Nous n’avons rien à attendre des Chinois sur la guerre en Ukraine pour les raisons exprimées plus haut. De même que nous n’avons pas grand-chose à espérer des Américains, car cette guerre est une composante parmi d’autres qui oppose le duopole russo-chinois à Washington. La solution ne peut donc venir que des Européens eux-mêmes. Ce qui intéressant ici c’est de voir que la Chine, par ailleurs très attachée au principe du respect de la souveraineté des États, ne se prononce pas, comme on le sait, sur l’agression russe. Cette ambiguïté permet d’intimider par ailleurs les Occidentaux sur la question de Taïwan. Les Américains, par un effet de loupe, en font le prochain conflit alors qu’il me paraît fondamentalement difficile à envisager pour la Chine. Au reste, la Chine a une expérience suffisamment ancienne de savoir gagner une guerre sans combattre. De ce point de vue, Emmanuel Macron a raison de ne pas vouloir entraîner la France, de toute évidence à ses dépens et sans en avoir les moyens, dans une confrontation belligène au sujet de Taïwan. De même qu’il a raison de s’opposer à l’ouverture d’un bureau de l’OTAN à Tokyo. Désamorcer le risque d’un conflit sino-américain, chercher une troisième voie est la vocation historique, d’aucuns diraient « gaullienne », de la France. Cette troisième voie doit s’appliquer dans le domaine de l’écologie aussi et en la matière, il y a davantage d’appuis à espérer du côté chinois que du côté américain. En somme, vous l’avez compris, nous sommes les alliés des Américains mais nous ne partageons pas les mêmes intérêts.
Quels sont les objectifs de la tournée européenne de Xi Jinping ? Pour quelles raisons le président chinois poursuit-il sa tournée en Serbie et en Hongrie après avoir quitté la France ?

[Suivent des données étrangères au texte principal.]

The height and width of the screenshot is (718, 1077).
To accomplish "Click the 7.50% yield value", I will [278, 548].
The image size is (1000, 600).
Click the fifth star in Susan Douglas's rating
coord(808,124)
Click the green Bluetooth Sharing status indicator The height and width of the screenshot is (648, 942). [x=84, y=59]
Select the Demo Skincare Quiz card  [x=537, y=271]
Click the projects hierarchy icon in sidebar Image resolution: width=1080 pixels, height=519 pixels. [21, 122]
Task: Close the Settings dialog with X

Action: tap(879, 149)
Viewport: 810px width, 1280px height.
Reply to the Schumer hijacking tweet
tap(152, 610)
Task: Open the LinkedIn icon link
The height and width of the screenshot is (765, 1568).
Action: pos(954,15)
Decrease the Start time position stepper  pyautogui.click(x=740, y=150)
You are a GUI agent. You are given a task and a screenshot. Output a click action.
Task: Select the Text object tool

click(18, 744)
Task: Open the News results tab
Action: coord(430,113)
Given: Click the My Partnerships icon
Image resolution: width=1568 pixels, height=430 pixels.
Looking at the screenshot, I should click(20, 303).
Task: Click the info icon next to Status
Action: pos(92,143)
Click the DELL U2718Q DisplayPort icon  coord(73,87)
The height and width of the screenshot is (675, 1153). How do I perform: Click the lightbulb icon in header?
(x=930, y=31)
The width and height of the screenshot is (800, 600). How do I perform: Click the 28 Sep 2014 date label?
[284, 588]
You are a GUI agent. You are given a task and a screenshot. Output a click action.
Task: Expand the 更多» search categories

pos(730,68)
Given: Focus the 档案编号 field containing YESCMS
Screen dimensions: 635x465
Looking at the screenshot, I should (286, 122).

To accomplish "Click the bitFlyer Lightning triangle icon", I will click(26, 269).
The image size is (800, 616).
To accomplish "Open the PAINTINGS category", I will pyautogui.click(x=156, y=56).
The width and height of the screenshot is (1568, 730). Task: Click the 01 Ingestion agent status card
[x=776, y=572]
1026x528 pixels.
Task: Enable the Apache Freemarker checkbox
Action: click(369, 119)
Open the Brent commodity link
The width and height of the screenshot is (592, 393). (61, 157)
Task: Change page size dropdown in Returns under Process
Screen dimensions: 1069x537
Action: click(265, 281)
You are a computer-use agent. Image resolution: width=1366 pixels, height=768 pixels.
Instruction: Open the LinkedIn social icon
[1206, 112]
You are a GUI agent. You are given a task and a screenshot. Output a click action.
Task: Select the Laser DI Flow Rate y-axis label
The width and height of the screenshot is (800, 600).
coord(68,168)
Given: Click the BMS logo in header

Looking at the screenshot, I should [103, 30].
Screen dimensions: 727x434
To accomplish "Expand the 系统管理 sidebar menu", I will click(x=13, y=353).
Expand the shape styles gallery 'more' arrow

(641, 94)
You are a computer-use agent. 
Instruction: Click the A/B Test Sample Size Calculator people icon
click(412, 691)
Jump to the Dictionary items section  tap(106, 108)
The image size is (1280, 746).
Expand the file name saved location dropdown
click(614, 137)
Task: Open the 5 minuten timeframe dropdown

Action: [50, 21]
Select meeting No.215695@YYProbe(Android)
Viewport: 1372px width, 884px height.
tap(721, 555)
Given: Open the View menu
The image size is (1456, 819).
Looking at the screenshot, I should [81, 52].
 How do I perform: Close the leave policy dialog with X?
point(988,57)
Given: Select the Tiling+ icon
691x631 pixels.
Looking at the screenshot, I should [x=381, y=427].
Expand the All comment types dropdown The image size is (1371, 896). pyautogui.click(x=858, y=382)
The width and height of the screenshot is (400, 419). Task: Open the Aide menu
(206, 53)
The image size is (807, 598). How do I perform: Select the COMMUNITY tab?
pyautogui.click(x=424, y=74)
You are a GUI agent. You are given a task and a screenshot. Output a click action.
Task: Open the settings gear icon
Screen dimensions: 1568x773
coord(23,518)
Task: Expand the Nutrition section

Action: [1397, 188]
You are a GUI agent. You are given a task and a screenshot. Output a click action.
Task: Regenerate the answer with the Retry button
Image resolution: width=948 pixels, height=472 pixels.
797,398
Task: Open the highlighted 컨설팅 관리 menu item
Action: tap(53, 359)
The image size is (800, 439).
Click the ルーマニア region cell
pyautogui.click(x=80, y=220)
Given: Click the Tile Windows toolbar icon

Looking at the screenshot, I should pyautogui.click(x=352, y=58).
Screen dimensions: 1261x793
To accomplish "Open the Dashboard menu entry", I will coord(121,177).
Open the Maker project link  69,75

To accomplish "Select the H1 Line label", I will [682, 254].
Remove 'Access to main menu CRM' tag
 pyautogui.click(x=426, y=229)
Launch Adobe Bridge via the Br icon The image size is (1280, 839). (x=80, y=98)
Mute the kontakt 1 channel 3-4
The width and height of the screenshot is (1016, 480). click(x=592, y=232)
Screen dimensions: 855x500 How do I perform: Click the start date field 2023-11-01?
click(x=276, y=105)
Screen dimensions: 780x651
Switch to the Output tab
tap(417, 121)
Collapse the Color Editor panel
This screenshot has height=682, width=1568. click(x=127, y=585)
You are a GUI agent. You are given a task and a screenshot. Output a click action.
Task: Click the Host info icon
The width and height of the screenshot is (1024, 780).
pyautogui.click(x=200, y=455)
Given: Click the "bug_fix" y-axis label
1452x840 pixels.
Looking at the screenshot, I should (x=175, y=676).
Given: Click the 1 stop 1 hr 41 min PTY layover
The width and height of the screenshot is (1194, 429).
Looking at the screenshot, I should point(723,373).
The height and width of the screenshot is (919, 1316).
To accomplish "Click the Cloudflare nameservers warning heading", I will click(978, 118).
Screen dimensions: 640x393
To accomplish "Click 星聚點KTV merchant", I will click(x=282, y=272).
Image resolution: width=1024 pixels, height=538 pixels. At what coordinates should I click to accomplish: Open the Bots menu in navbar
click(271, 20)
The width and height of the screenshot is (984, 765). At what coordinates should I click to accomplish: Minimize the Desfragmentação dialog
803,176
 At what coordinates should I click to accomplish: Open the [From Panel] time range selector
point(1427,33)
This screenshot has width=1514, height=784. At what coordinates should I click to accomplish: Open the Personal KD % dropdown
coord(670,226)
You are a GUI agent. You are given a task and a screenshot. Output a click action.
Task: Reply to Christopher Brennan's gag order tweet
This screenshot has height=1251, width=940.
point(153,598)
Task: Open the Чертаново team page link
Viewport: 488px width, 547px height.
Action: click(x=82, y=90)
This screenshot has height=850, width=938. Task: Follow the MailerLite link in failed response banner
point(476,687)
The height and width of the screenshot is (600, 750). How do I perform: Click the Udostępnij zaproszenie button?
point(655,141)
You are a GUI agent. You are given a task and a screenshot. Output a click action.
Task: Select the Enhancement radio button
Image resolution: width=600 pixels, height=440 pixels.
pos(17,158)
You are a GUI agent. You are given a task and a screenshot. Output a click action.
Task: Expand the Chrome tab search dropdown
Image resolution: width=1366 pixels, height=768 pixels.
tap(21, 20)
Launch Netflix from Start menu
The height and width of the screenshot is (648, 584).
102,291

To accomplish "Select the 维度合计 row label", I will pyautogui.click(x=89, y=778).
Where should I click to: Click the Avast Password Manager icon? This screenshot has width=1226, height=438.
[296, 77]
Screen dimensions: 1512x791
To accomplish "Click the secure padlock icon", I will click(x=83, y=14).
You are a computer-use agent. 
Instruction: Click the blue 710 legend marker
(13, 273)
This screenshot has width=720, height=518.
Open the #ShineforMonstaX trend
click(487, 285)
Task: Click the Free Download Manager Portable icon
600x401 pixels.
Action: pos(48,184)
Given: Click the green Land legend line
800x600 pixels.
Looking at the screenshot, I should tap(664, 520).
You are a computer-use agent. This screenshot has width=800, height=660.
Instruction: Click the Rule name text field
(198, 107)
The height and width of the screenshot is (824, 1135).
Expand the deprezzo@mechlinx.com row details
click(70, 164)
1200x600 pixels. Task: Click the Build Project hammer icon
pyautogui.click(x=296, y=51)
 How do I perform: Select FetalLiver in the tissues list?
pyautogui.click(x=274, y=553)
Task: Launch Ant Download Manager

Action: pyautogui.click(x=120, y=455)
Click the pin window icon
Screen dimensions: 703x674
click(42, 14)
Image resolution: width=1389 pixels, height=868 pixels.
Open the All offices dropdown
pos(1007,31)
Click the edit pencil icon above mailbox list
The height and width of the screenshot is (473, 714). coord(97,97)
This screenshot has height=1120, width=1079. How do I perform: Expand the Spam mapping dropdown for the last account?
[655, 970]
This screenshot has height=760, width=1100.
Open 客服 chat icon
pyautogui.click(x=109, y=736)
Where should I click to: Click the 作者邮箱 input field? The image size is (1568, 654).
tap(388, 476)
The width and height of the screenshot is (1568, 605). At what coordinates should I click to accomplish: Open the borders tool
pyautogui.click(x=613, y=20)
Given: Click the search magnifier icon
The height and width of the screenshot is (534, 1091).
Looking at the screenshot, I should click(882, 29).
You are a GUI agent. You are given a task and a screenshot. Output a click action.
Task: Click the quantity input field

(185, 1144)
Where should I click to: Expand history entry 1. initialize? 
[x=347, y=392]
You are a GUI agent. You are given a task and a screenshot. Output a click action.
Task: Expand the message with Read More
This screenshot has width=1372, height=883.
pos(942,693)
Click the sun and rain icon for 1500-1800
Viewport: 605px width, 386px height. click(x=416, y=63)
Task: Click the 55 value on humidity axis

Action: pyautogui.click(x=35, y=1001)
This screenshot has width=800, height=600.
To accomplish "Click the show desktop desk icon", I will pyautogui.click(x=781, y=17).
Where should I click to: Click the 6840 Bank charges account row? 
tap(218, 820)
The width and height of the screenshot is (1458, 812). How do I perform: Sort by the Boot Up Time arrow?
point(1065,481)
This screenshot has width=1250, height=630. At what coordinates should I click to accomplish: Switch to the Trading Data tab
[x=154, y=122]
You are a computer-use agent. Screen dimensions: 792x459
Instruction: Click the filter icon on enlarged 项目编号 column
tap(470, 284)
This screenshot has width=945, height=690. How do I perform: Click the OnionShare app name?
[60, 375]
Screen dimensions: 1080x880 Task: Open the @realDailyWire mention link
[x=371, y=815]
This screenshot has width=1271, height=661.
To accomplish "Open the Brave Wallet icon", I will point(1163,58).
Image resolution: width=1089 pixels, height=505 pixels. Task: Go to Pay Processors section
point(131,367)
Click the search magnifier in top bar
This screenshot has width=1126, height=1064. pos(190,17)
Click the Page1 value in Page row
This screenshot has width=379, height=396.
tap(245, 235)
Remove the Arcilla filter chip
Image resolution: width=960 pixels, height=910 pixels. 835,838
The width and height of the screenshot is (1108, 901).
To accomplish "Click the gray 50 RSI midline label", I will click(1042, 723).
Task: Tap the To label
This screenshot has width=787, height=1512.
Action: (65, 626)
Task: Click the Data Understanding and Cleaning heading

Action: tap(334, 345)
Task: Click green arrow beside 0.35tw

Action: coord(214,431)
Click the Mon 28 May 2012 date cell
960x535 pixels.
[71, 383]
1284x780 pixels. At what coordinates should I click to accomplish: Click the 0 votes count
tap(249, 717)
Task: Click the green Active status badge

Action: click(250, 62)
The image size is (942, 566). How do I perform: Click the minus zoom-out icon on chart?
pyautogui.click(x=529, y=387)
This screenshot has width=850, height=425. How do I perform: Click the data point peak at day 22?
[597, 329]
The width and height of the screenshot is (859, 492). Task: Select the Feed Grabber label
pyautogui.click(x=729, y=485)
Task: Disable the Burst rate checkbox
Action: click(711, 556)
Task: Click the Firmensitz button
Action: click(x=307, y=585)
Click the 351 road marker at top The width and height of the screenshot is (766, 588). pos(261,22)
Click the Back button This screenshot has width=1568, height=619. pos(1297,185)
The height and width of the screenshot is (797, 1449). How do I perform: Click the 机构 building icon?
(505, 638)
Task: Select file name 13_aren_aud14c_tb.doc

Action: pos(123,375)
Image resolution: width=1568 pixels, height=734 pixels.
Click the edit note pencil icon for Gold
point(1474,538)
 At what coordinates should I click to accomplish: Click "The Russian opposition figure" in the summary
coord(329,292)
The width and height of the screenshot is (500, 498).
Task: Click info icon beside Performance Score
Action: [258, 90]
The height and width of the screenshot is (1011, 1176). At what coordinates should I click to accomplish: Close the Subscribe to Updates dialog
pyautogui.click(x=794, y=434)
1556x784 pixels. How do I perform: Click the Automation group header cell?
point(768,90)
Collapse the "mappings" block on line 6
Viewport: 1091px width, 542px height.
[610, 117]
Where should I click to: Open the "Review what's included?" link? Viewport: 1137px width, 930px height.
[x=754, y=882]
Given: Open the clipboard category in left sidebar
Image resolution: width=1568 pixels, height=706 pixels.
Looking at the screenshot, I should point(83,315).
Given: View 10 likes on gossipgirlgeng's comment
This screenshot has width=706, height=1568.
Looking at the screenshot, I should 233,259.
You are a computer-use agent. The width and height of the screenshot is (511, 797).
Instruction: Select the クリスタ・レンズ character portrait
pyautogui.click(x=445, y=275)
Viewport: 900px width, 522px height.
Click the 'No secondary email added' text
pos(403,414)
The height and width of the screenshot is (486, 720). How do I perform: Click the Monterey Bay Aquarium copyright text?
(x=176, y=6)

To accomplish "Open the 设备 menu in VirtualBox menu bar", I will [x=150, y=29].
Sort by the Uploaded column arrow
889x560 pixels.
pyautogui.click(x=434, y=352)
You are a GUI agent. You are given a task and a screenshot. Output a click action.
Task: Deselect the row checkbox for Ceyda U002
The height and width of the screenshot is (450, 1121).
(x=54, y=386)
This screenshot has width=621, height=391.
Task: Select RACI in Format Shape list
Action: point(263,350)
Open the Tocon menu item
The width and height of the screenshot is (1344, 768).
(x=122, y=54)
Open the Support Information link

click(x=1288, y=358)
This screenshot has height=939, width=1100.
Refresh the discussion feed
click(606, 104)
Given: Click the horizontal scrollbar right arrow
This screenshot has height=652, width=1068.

C’est une façon d’annoncer la suite, et qui est : nous, Chinois, souhaitons donner la priorité au développement de nos relations avec des pays qui affichent leur proximité de vue avec Moscou et avec nous. Dont acte. In fine, Xi Jinping recevra Vladimir Poutine à son retour à Pékin. Ce qui me conforte dans l’idée que Xi Jinping ne changera pas sa position vis-à-vis de la Russie. En somme, il existe désormais trois Europe. En premier lieu, la France, seule puissance nucléaire militaire de l’Union européenne, seule puissance de l’Union européenne à être membre du Conseil de Sécurité de l’ONU, et la présence de Madame Von der Leyen aux côtés d’Emmanuel Macron pour recevoir Xi Jinping était là pour rappeler que la France et les autorités de Bruxelles faisaient bloc face à la Chine. L’Allemagne, en second lieu, tentée par l’aventure de faire cavalier seul hier vis-à-vis de la Russie, aujourd’hui vis-à-vis de la Chine ; le chancelier Olaf Scholz s’étant rendu quelques jours plus tôt à Pékin. L’Europe des Balkans, enfin, et qui est la plus vulnérable. C’est l’Europe qui tourne le dos à Bruxelles. En d’autres mots, la visite de Xi Jinping est révélatrice des tensions fortes qui existent entre les Européens.